# Questions on the material:
1. In the blog post on political moderates, whose condemnation of religious moderates does the author compare Whelan's argument to?
2. Rewrite everything in the blog post on political moderates from "By amba | Related" down to "effectively a moron.", swapping "alarmed" for "troubled".
3. Carry on the blog post on political moderates from the point where it stops.

# Text block:
╔══

“‘Alarmist moderate’ is an oxymoron.”

By amba | Related entries in Elections, General Politics

And if you’re too moderate to be alarmed by the truly alarming, you’re, well, effectively a moron.

That’s my paraphrase of the language with which Jack Whelan at After the Future goes after us political moderates and centrists. His argument reminds me of Sam Harris’s condemnation of sane and reasonable religious moderates as enablers of fundamentalism. Whelan:

[M]oderates play right into the hands of the right-wingers who hope that no one mounts a serious opposition to their agenda. The longer the hard right can keep the moderates diverted in a conversation in which they seek to “set the record straight” about how reasonable and fairminded their right wing policies are, the more time it gives them to consolidate power. That’s why moderates need to wake up and throw their support to partisan oppositional candidates (i.e., Democrats). There is no other way to create a potent counterbalance to the power-grabbing agenda of the right. The right works hard to present a reasonable facade, but feels no need to negotiate or compromise unless it is forced to do so, and at the moment there is no political power potent enough to force such negotiations.

╚══

# Dataset extract:

╔══

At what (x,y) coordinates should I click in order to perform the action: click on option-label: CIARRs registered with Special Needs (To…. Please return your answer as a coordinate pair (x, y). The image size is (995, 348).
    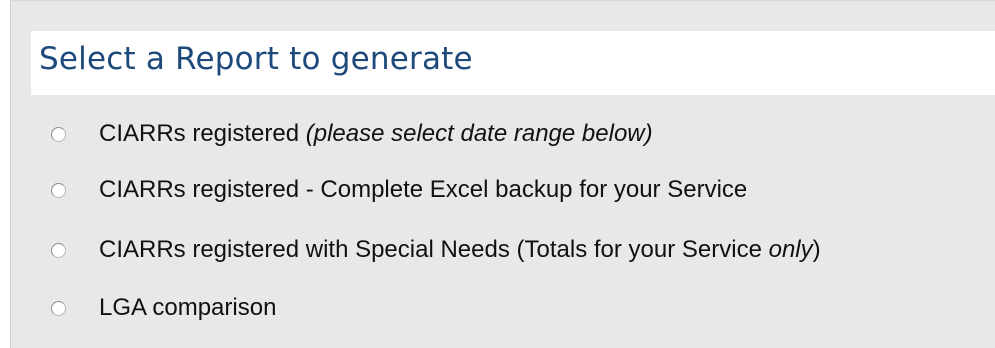
    Looking at the image, I should click on (460, 250).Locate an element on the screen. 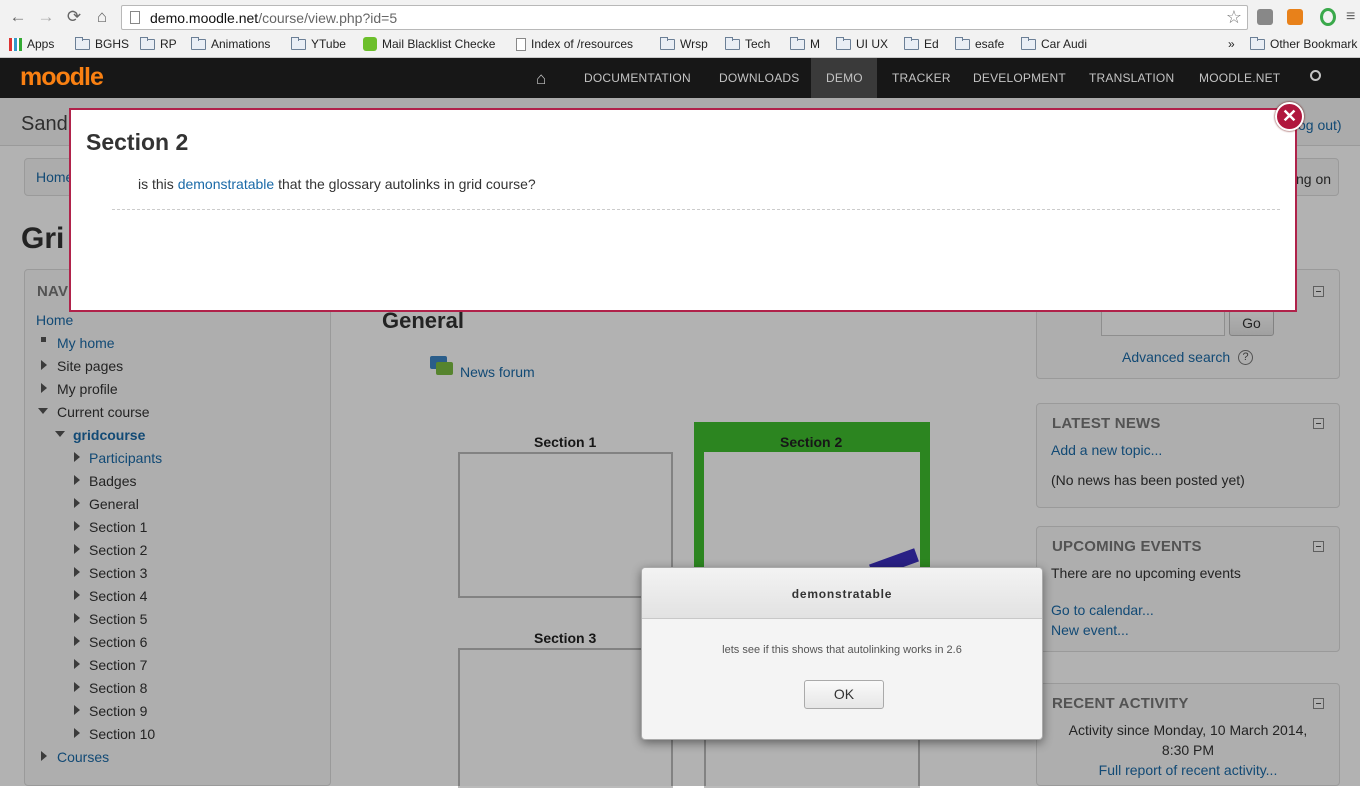 Image resolution: width=1360 pixels, height=788 pixels. back-arrow-icon: ← is located at coordinates (18, 17).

╚══

# Results:
1. Sam Harris's condemnation of sane and reasonable religious moderates as enablers of fundamentalism.

2.
By amba | Related entries in Elections, General Politics

And if you’re too moderate to be troubled by the truly alarming, you’re, well, effectively a moron.

3.
So my point is that moderates, if they really understood how serious the threat we are facing, would have no choice but to become partisans in opposing the current power grab by the far right. There is no way to communicate the seriousness of this threat moderately. And since moderates are inoculated against immoderate language, they cannot hear the alarm because it is alarmist. As such they are vulnerable to manipulation by the far right who achieve their ends precisely by playing moderates for the moderates that they are. [ ... ]

Moderates may not want to hear it, but [ ... t]hey are being played for chumps. [ ... ] Supporting moderate candidates like Lieberman is the same as supporting far right candidates because such moderates do not provide enough of a counterbalance or push back. [ ... ]

[M]oderates tend to see less danger from the radical right than they see from the radical left. This never ceases to amaze me because the extreme left wing in this country has no power and no credibility, especially when its contrasted with the power and influence of the far right. [ ... ]

So my point is this. If you think of yourself as a moderate, the days of moderation are numbered [ ... ] This is not a season for moderation. [ ... ]

it’s time to get alarmed, very alarmed.

Because, in Whelan’s eyes and those of others he quotes — like Josh Marshall — the Republican Right is already pretty far down the road towards grabbing long-term power for themselves and their moneyed friends and disabling the Constitution as much as is necessary to consolidate and perpetuate that power.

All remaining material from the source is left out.